Over the last few years, many investors have shelled out large sums of money purchasing short-term rental properties. 

These properties can range from vacation rentals to luxury homes and come with the potential to earn massive returns. The concept is to achieve a greater ROI than annual rentals by charging a premium for flexible lease terms and fully-furnished units.  Think…hotel meets house.

But everything that glitters isn’t always gold.  Some experienced investors are weary of the short-term business model.  Here are three reasons to avoid investing in Airbnb.

High Turnover  

By design, short-term rentals have high turnover, which means a constant stream of new renters coming in and out of the property.  With high turnover comes increased management costs, as more time and effort are required to clean and maintain the unit between rentals. It can also lead to more wear and tear on the unit, risk of vacancy and more.  All of these things can negatively impact the bottom line.

Market Risk 

Occupancy rates of short-term rentals are far more susceptible to shifts in the economy.  Many short-term renters travel for work or vacation.  When the economy is strong, and people are feeling confident about their finances, there is typically more demand for short-term rentals.

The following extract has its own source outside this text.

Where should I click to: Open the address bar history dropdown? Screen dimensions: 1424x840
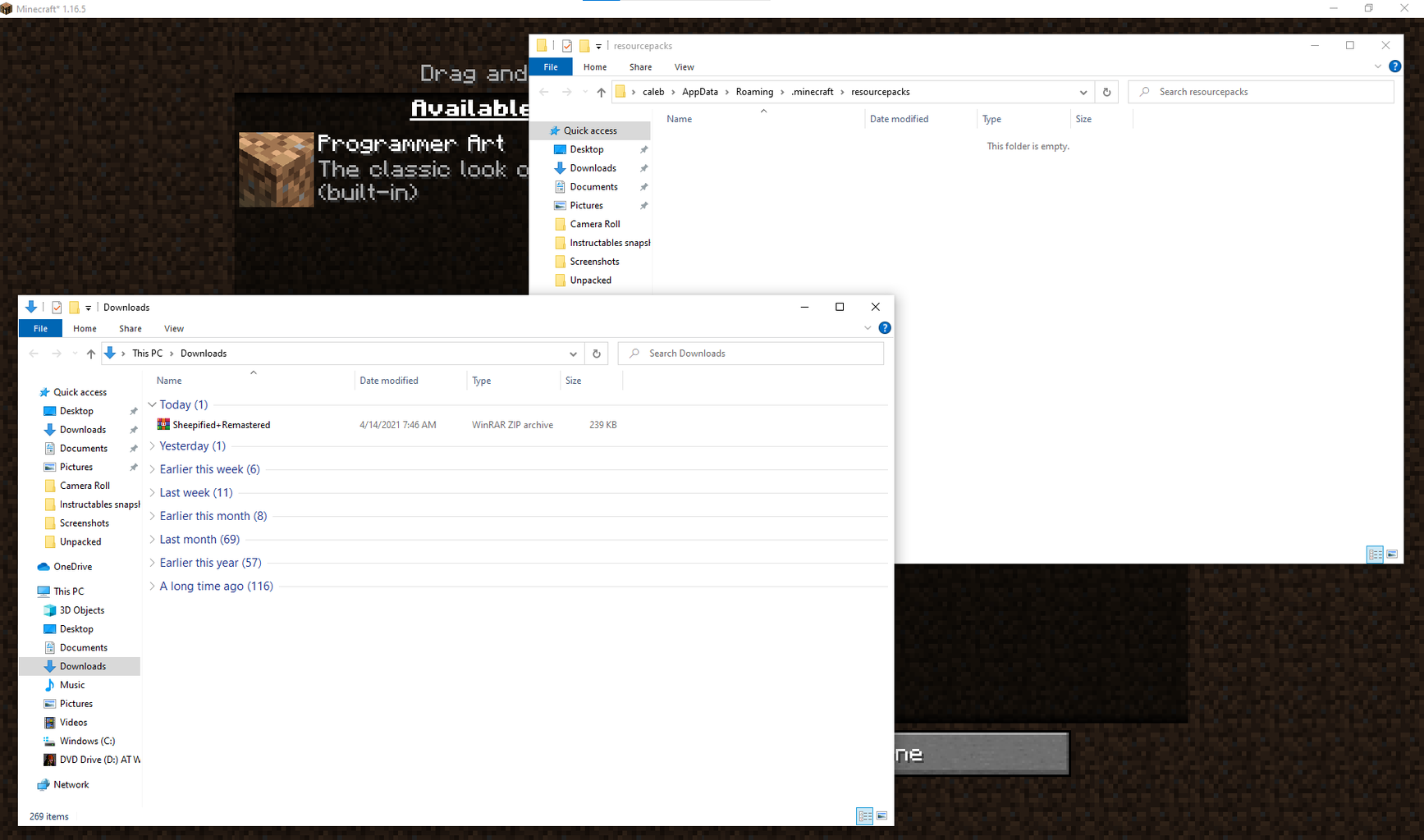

However, when the economy contracts, people cut back on leisure and business travel, resulting in higher vacancy rates.


At scale, financing short-term rentals can be more difficult than traditional rentals.  Banks tend to be very conservative and not think outside the box.  They understand the concept of short-term rentals but may not be comfortable with the higher turnover and increased management compared to traditional rentals with a one or two-year lease.

A Final Note

Another important thing to know—many investors overpay for properties hoping the daily rental rate will make the numbers work.  Do not overpay! 

When calculating the return on a potential short-term rental, make sure that the property cash flows assuming a one-year lease at market rents.  This way, if demand for short-term rentals goes down, you can always rent the property to a traditional tenant and still make money.